▶ **Task to carry out**
Find every line in the rows below that contains the word "resolution", and copy each of those lines in full.

[Click-target data]

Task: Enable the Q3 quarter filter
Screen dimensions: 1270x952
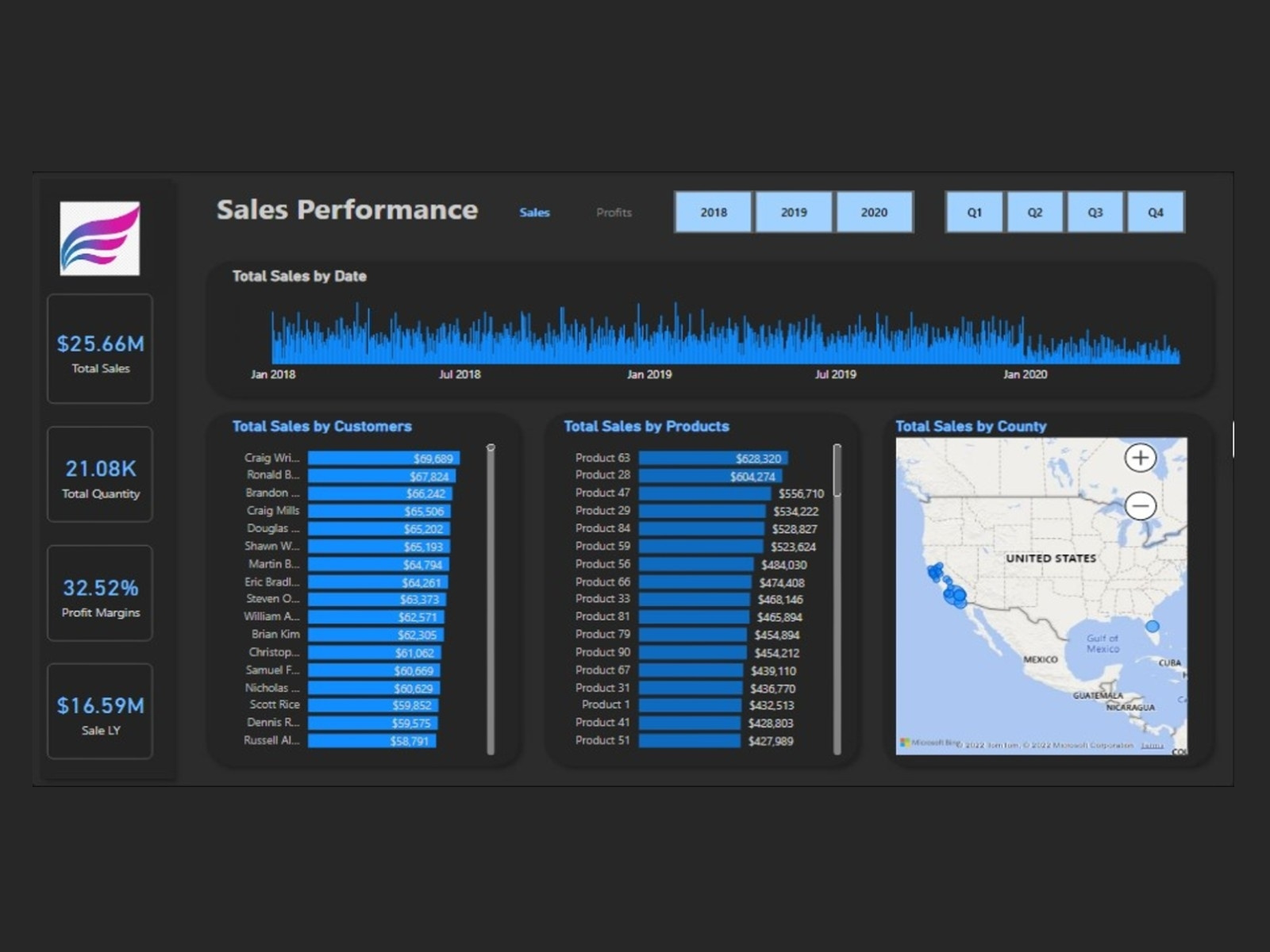Action: 1095,212
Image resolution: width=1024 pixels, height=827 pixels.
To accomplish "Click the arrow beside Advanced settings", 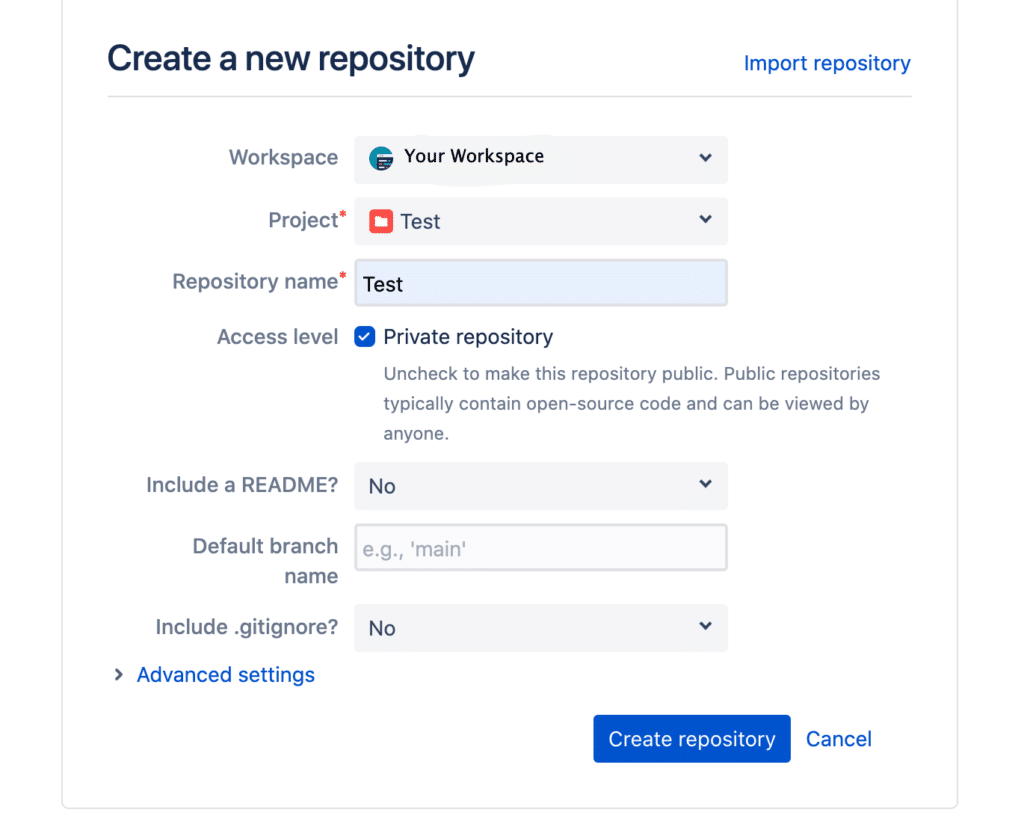I will (119, 675).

▶ **Answer to the task**
Image resolution: width=1024 pixels, height=827 pixels.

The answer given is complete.